Entity Classification
When examining an unknown datasource, it is useful to generate a classification of the values found in a column. This functionality is offered by the classifyEntities function.
This function extends reconcileEntity by also querying the Wikidata categories. Given a list of entities, this function retrieves the Wikidata types and returns all types that are common for all entities. This function has the following parameters:
- entities: the list of entity strings
- entity-language: the optional language of the entity string (default is en)
- limit: the number of ranked search results (default is 1)
- subclass-depth: this number indicates whether superclasses of Wikidata classes should be included (default is 1). Given depth 1, "Gone with the wind" would be classified as a movie. A movie is also a piece of art. Therefore, piece of art would be another potential classification tested with the other entities.
Consider this example. This call tries to find a common classification for "Unicef" and "Apple". The search limit must be set to 2 in order to get Apple the company and the fruit. Both of these are classified as organizations.
If the call is repeated with IBM instead of Unicef, the results are business, enterprise, public company, and technology company.

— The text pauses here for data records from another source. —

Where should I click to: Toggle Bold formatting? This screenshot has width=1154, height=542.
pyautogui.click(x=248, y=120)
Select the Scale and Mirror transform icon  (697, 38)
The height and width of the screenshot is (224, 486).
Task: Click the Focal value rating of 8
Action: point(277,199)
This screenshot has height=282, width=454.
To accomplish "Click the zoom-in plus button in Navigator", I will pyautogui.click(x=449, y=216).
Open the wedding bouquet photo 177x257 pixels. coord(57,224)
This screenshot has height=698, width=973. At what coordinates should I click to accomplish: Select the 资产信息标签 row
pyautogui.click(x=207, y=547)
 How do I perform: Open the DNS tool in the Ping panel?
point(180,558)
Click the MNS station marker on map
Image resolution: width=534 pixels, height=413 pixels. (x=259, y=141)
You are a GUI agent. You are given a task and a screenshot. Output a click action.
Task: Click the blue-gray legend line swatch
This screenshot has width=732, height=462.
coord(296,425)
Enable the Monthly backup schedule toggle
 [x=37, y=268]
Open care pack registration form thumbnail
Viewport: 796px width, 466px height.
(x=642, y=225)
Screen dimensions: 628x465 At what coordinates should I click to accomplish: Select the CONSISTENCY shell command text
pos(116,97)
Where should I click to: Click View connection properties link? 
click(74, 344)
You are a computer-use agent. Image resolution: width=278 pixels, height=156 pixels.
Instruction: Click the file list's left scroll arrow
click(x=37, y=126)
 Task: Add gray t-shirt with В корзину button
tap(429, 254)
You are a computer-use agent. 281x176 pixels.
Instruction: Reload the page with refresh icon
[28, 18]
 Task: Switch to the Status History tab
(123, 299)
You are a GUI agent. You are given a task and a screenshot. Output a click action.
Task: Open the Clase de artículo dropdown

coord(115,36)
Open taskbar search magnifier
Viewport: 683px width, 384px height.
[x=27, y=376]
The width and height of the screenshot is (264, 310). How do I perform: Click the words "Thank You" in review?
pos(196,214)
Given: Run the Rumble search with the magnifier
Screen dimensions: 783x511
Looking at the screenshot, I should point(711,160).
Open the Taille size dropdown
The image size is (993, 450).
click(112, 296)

Text Distance and Soundex Similarity
When matching entities, text similarity and distance metrics can also be useful. Consider an example where many different sources include company names. When matching these names, typical problems arise from simple typos and different spellings ("Apple" vs. "Apple Inc.").
Similarity and distance metrics can be useful in these circumstances. Given two sets of strings, the synonym function allows applying these metrics. It returns a list of matches that can be used as a synonym lookup table. Hence the name. It takes the following parameters:
- algorithms: A map of algorithm name to limit determining whether to include a term / variant pair. The algorithm names can be chosen from this list. Alternatively, you can use "SoundexSimilarity"
- terms: A list of names to test against all variants
- variants: A list of names to test against all terms
- ignoreCase: ignore case when computing the distance (defaults to false)
- ignoreEquality: include term / variant pairs that are equal in the result
The soundex similarity is higher for a pair of strings that sound similar in the english language:
[
{
"synonym": "ghost",
"term": "roast",
"algotithm": "SoundexSimilarity",
"value": 3
},
{
"synonym": "boast",
"term": "roast",
"algotithm": "SoundexSimilarity",
"value": 3
}
]
Note that the pair "roast" and "hello" do not sound alike and, therefore, is not included.
The Levenshtein Distance calculates the minimal number of edits that is required to transform one string into the other. The smaller this number, the more similar the strings are. This is a good metric to match strings despite typos. Compared to apple, apples is included with a limit of 1, appl is too different and is not included.